As far as the code is concerned, Rabin Karp's principal idea is to perform an hash comparison between a sliding portion of the string and the pattern.
The hash cannot be computed each time on the whole substrings, otherwise the computation complexity would be quadratic O(n^2)
instead of linear O(n)
.
Therefore, a rolling hash function is applied, such as at each iteration only one character is needed to update the hash value of the substring.
So, let's comment your code:
for (int i = 0; i < B.Length; i++)
{
siga = (siga * D + (ulong)A[i]) % Q;
sigb = (sigb * D + (ulong)B[i]) % Q;
}
if (siga == sigb)
{
Console.WriteLine(string.Format(">>{0}<<{1}", A.Substring(0, B.Length), A.Substring(B.Length)));
return;
}
^
This piece computes the hash of pattern B
(sigb
), and the hashcode of the initial substring of A
of the same length of B
.
Actually it's not completely correct because hash can collide1 and so, it is necessary to modify the if statement : if (siga == sigb && A.Substring(0, B.Length) == B)
.
ulong pow = 1;
for (int k = 1; k <= B.Length - 1; k++)
pow = (pow * D) % Q;
^
Here's computed pow
that is necessary to perform the rolling hash.

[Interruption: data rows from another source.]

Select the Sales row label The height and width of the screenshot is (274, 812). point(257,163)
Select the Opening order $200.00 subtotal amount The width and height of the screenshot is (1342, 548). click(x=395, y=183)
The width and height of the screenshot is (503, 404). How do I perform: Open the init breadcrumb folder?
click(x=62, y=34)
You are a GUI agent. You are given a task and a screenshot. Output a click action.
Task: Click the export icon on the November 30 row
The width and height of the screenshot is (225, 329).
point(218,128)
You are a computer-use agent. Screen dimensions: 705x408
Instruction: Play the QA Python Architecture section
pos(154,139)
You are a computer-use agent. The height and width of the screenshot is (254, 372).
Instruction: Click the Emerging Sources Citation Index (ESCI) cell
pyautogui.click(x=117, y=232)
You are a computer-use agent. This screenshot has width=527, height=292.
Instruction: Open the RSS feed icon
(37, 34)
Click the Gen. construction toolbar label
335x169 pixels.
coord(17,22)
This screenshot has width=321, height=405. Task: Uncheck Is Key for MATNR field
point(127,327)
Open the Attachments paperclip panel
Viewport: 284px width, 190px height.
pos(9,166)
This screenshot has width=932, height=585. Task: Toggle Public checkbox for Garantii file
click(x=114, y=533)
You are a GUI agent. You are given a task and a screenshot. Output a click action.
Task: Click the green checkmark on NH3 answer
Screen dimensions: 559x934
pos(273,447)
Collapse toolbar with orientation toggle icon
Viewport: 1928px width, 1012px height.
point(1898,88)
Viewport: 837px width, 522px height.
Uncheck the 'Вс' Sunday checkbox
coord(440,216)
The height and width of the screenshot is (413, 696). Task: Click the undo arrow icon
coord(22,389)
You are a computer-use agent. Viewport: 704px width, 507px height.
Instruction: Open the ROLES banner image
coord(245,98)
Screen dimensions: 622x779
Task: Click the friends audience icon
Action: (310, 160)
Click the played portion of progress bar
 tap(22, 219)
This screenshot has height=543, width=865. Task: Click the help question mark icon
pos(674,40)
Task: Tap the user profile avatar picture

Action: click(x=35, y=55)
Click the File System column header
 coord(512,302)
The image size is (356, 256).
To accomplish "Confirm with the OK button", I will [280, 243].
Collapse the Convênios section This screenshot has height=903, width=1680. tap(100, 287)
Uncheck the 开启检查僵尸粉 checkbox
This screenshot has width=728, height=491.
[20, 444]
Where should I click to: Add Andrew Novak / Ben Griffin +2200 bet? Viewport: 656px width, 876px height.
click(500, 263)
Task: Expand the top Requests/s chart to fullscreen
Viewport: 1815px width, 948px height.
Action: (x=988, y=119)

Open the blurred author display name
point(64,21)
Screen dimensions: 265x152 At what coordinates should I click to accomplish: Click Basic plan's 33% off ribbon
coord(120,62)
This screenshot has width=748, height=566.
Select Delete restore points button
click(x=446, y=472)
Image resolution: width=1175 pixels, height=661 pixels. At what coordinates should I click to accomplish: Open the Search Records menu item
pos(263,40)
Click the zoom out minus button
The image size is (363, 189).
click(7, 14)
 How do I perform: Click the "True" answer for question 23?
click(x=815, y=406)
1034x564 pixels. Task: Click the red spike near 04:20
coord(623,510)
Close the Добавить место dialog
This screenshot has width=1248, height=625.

for (int j = 1; j <= A.Length - B.Length; j++)
{
siga = (siga + Q - pow * (ulong)A[j - 1] % Q) % Q;
siga = (siga * D + (ulong)A[j + B.Length - 1]) % Q;
if (siga == sigb)
{
if (A.Substring(j, B.Length) == B)
{
Console.WriteLine(string.Format("{0}>>{1}<<{2}", A.Substring(0, j),
A.Substring(j, B.Length),
A.Substring(j + B.Length)));
return;
}
}
}
^
Finally, the remaining string (i.e. from the second character to end), is scanned updating the hash value of the A substring and compared with the hash of B (computed at the beginning).
If the two hashes are equal, the substring and the pattern are compared1 and if they're actually equal a message is returned.
1 Hash values can collide; hence, if two strings have different hash values they're definitely different, but if the two hashes are equal they can be equal or not.